February 13: Wembley fever hit
Wolverhampton after Wolves' fighting win over Third Division
Swindon. Fans jammed the Molineux switchboard for tickets
for next month's League Cup final against Nottingham Forest.
March 4: Robert Mugabe, former
Roman Catholic mission boy and Marxist revolutionary, is
elected Prime Minister of the new state of Zimbabwe, the
former British colony of Rhodesia.
April 25: A bid by America's crack
Delta Force to rescue 53 hostages being held in Teheran's
US Embassy ended in humiliating failure before it had even
begun. The mission had been aborted when a helicopter refuelling
to go home crashed into a tanker aircraft, killing eight
Americans.
May 12: An industrial tribunal rejects
the claim by BL shop steward "Red Robbo" Robinson that he
was unfairly dismissed.
June 9: Bus
drivers and engineers in the West Midlands were told they
had to take a 13 a week pay cut to help wipe out an expected
£12 million loss by the Passenger Transport Executive
- passengers faced a 15 per cent increase in fares.
July 1: Sixpenny pieces cease to
be legal tender.
August 3: The Olympic Games end
in Moscow on an up note despite disruption from the American-led
boycott. The event saw the clash of the world's two greatest
middle-distance runners, Britain's Steve Ovett and Sebastian
Coe, who each won gold though not in their predicted events.
August 15: The wreck of the Titanic
was reported to have been located 12,000ft below the sea's
surface.
November 4:
Ex-actor Ronald Reagan, the Republican Governor of California,
trounced Jimmy Carter in the US presidential elections.
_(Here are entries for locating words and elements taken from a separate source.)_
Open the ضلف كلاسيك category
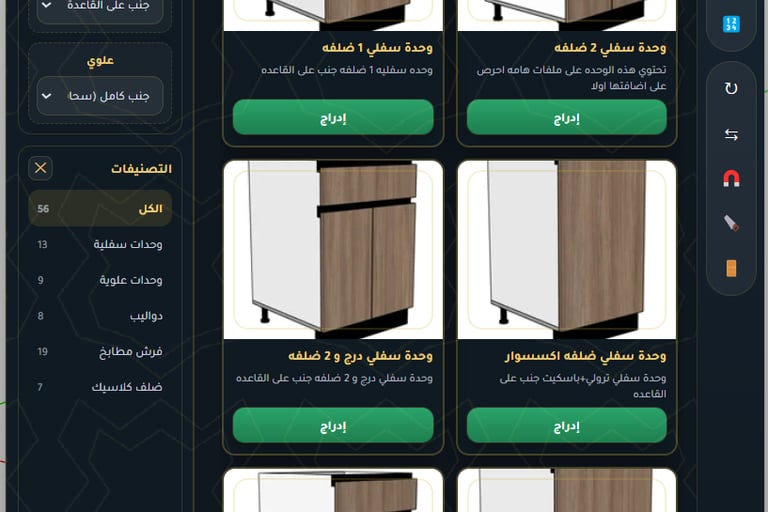768x512 pixels. (100, 387)
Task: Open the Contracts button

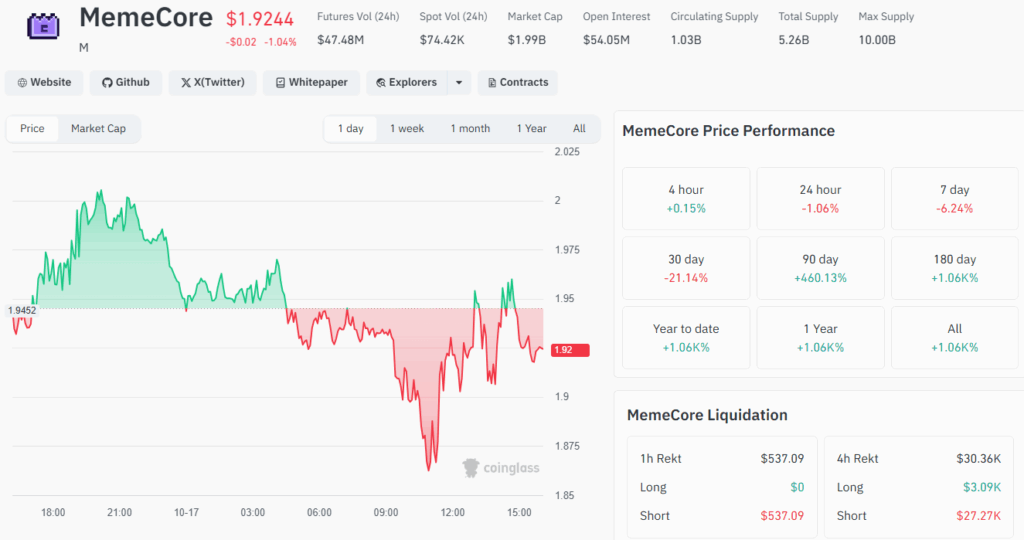Action: tap(518, 82)

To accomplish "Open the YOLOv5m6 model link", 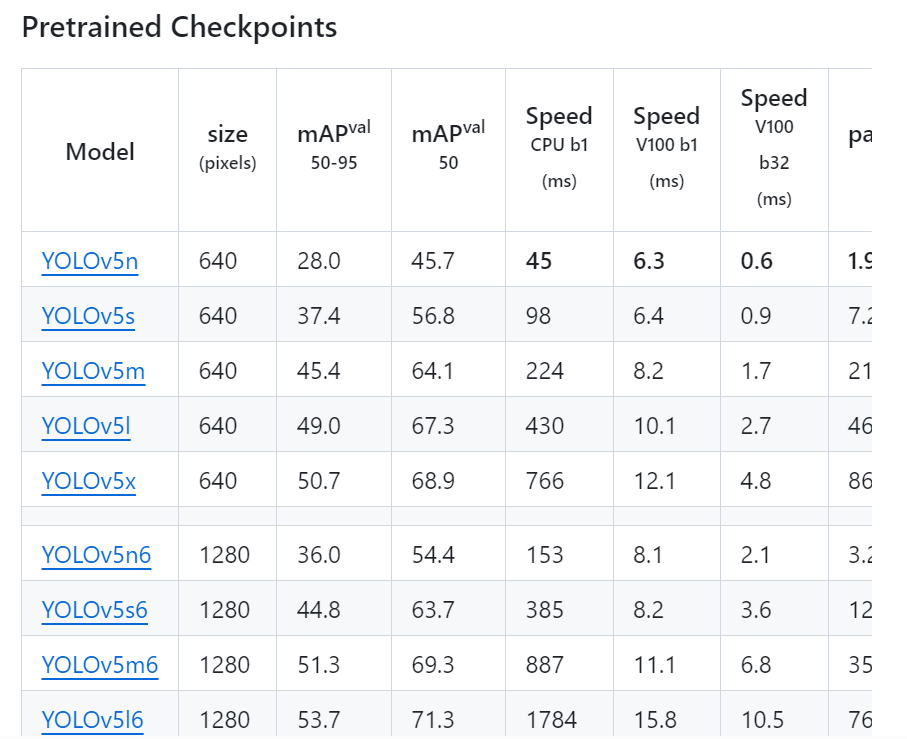I will 99,664.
The failure of the Teheran hostage rescue was thought to
have sealed Carter's fate.
November 19: Addicts of the TV
soap Dallas tuned in to find out who shot JR. The episode
had the highest ratings of any TV programme yet screened.
December 2:
Hundreds of mourners lined the streets of Bilston for the
funeral of shot security guard George Smith who died during
an 11,000 wages raid on a Willenhall factory in November.